• [What you should do]
Starting at the top of the records below and ending with the line that contains "Given: Close the", print each line exactly as written, skipping the pictures.

=== Begin Enclosure ===

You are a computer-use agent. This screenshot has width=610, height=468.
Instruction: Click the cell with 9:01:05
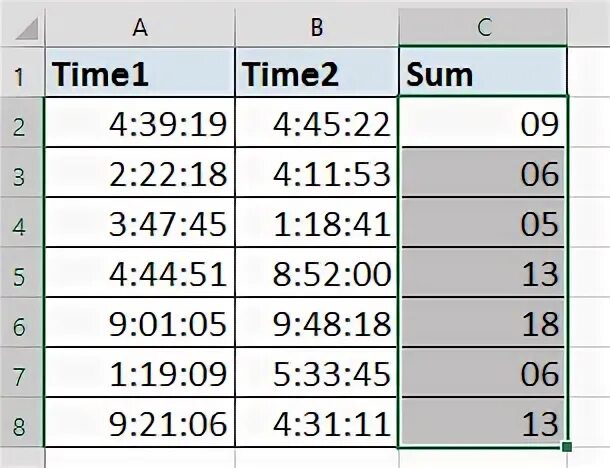[x=140, y=323]
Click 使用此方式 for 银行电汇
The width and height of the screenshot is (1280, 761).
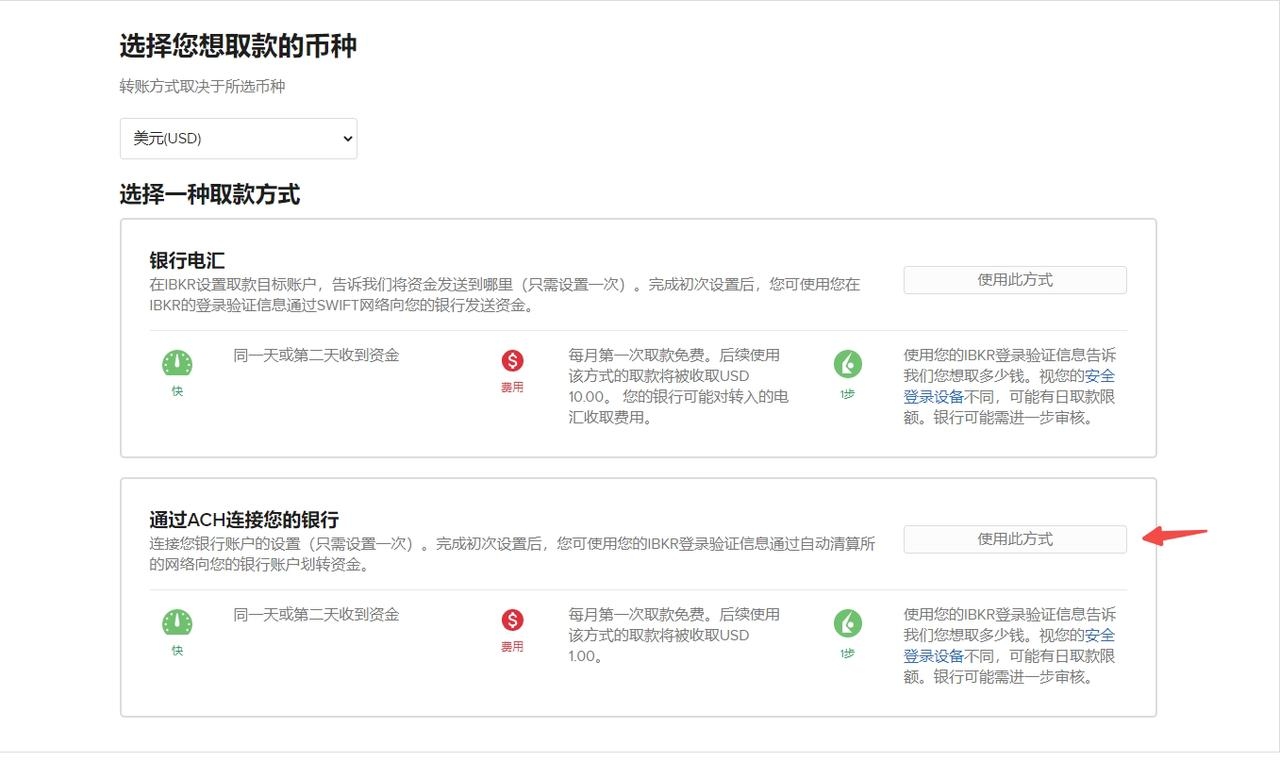coord(1014,280)
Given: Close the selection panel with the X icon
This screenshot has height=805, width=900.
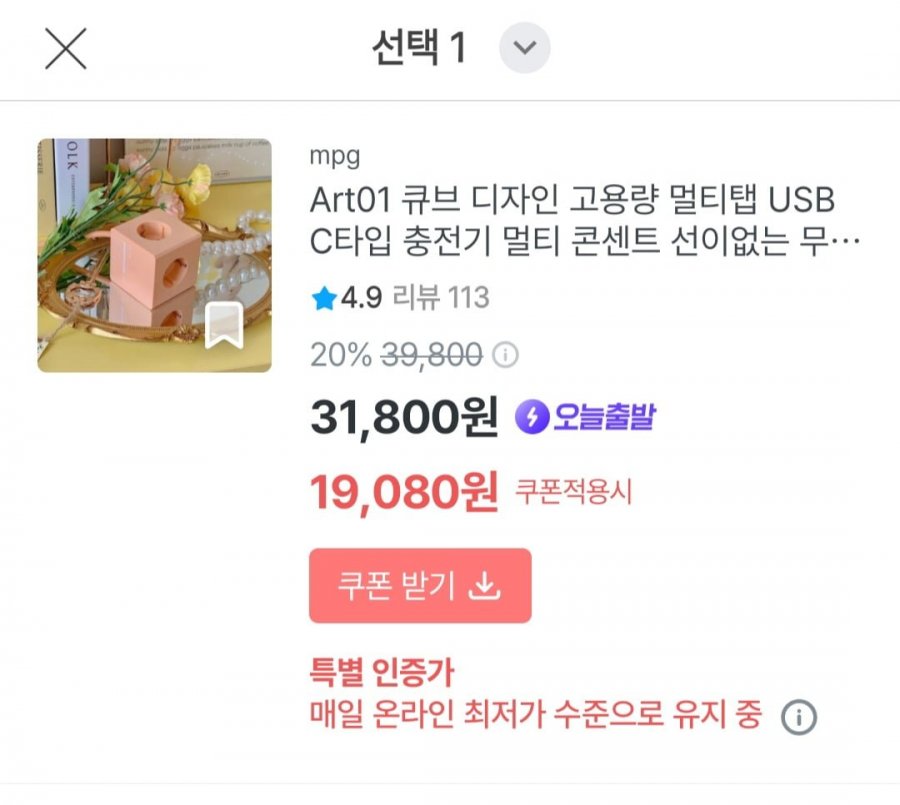Looking at the screenshot, I should 66,48.
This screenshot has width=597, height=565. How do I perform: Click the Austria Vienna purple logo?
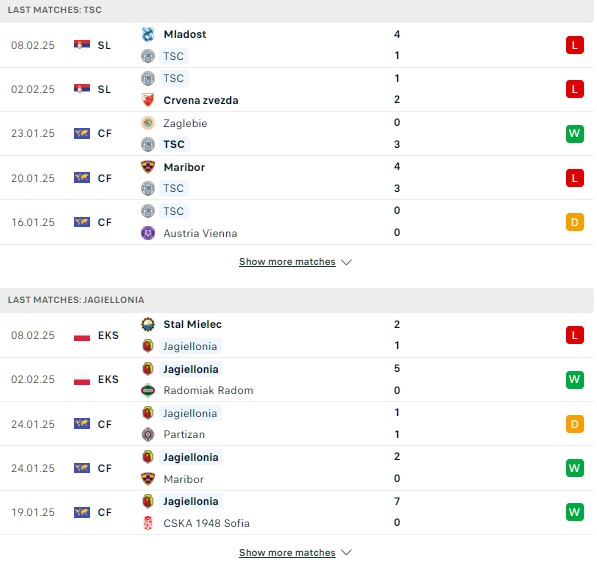tap(148, 233)
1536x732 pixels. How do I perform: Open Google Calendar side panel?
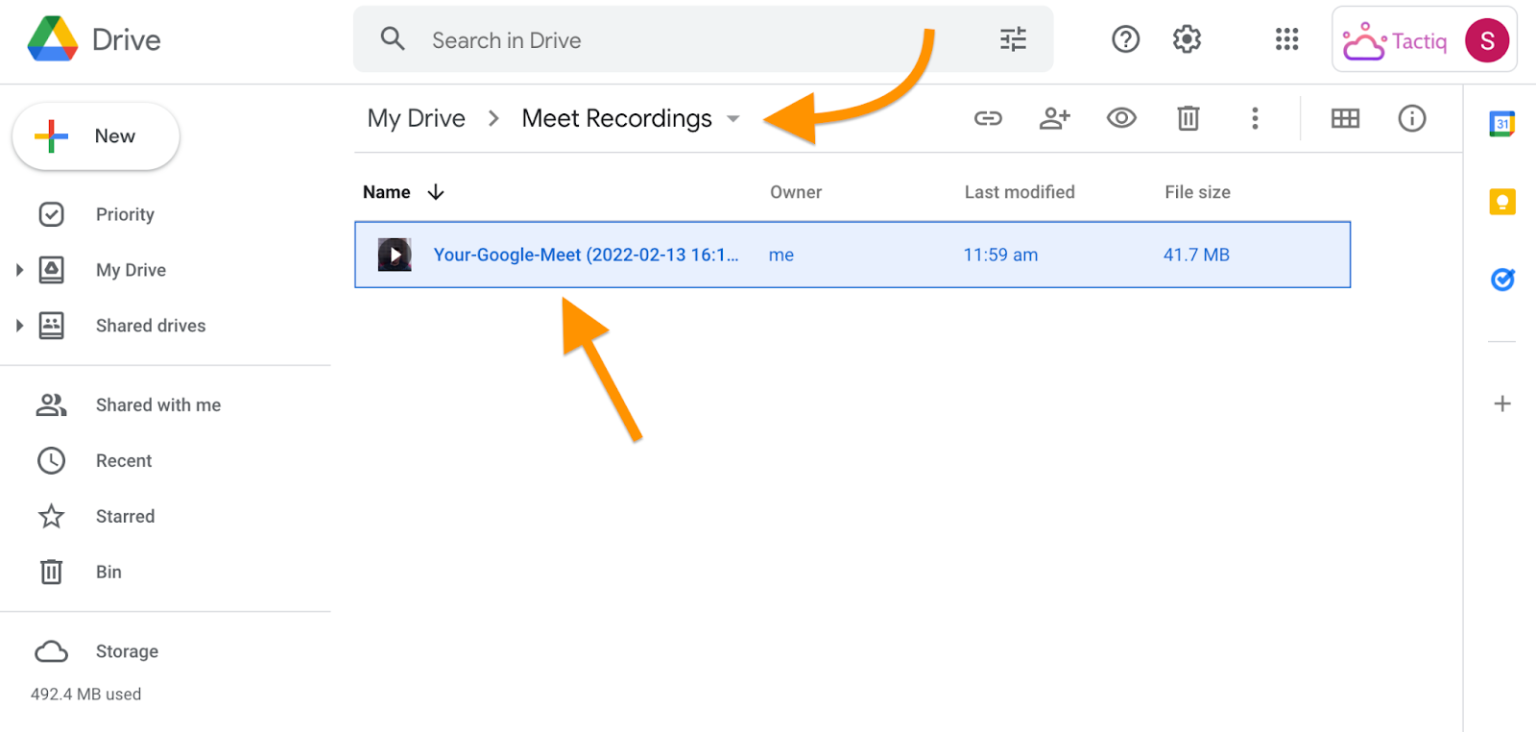[x=1502, y=124]
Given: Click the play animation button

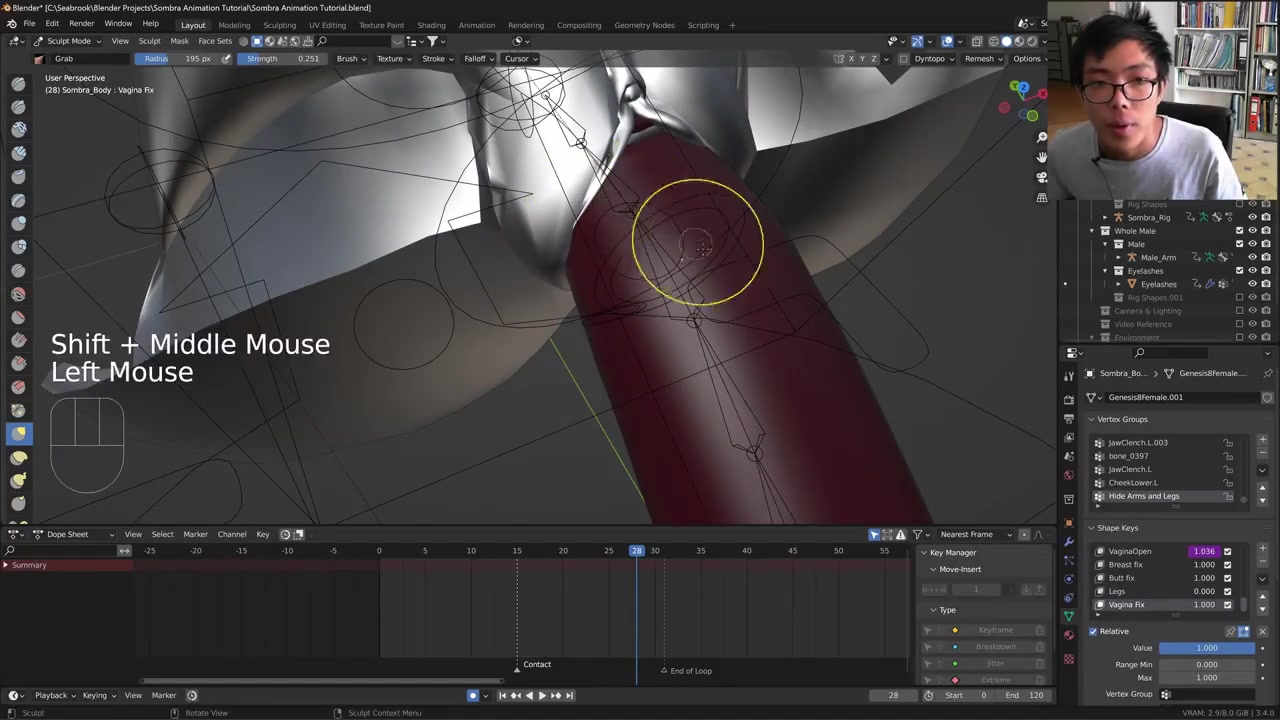Looking at the screenshot, I should click(x=542, y=695).
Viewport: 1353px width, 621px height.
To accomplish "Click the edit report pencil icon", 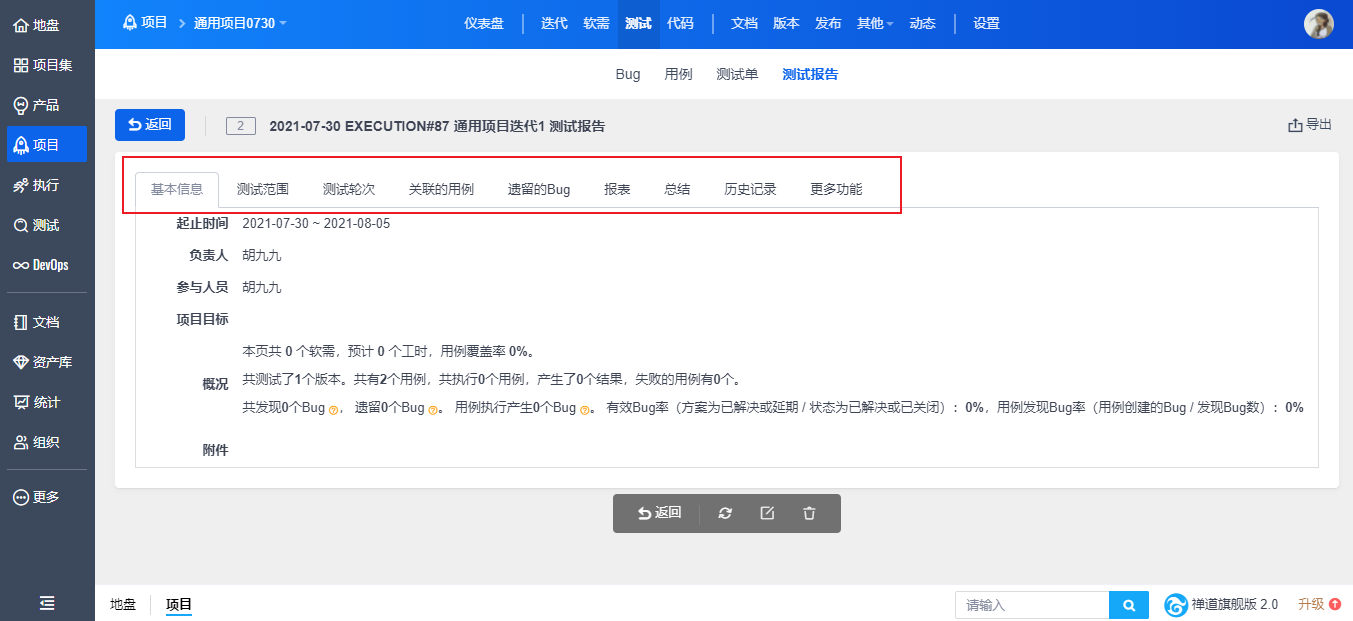I will pyautogui.click(x=767, y=513).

=== End Enclosure ===

• [Response to the task]
You are a computer-use agent. This screenshot has width=610, height=468.
Instruction: Click the cell with 9:01:05
[x=140, y=323]
Click 使用此方式 for 银行电汇
The width and height of the screenshot is (1280, 761).
coord(1014,280)
Given: Close the selection panel with the X icon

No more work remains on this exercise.